- **设定练习**: 统计下面数据中含有字符串“value”的行数，区分大小写，只给出数字。

词语与元素定位数据:
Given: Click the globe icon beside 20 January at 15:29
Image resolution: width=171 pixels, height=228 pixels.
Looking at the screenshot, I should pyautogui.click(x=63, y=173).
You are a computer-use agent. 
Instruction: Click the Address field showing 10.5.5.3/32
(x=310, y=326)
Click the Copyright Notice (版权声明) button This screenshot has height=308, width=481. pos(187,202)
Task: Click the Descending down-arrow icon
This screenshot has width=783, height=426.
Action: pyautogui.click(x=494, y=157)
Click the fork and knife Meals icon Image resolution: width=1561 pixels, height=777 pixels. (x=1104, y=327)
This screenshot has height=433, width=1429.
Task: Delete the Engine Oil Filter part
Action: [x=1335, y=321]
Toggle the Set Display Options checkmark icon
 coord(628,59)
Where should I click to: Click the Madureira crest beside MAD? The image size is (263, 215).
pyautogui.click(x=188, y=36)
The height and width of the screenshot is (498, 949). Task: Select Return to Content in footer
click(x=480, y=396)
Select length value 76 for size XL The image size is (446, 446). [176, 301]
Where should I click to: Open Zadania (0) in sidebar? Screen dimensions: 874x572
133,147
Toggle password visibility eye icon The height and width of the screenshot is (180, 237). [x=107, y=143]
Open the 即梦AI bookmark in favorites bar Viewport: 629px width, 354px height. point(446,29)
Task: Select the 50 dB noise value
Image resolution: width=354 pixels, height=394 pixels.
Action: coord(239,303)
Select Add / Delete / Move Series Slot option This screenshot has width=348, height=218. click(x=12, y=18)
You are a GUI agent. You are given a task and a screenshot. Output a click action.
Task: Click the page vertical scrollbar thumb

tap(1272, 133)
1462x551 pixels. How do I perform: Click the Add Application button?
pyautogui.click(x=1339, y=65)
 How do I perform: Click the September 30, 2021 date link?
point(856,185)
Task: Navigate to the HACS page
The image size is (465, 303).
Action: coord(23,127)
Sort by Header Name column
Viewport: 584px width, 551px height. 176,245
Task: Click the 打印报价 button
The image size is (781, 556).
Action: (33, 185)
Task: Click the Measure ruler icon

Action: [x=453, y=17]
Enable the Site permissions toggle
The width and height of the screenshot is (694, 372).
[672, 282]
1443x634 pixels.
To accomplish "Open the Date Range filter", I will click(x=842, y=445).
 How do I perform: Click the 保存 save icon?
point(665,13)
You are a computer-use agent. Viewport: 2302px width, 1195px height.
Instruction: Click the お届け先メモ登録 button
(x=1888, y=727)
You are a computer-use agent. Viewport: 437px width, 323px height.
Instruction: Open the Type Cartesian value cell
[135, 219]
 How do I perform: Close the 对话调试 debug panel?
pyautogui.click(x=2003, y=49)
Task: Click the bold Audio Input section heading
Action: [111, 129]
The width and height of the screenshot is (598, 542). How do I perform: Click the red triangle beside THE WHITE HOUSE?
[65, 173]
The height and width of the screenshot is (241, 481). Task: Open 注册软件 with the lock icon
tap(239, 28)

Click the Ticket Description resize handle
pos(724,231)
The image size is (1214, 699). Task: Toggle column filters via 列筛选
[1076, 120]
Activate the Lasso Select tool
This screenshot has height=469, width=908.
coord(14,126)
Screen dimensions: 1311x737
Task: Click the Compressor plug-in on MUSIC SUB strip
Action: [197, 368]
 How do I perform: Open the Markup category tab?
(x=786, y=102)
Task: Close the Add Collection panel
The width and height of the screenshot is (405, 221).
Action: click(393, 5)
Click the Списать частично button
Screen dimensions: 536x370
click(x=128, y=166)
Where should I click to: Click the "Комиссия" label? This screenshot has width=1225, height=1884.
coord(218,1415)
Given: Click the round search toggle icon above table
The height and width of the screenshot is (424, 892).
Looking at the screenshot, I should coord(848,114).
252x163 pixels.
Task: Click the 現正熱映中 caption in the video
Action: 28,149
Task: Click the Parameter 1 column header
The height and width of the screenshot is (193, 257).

- **正确结果**: 3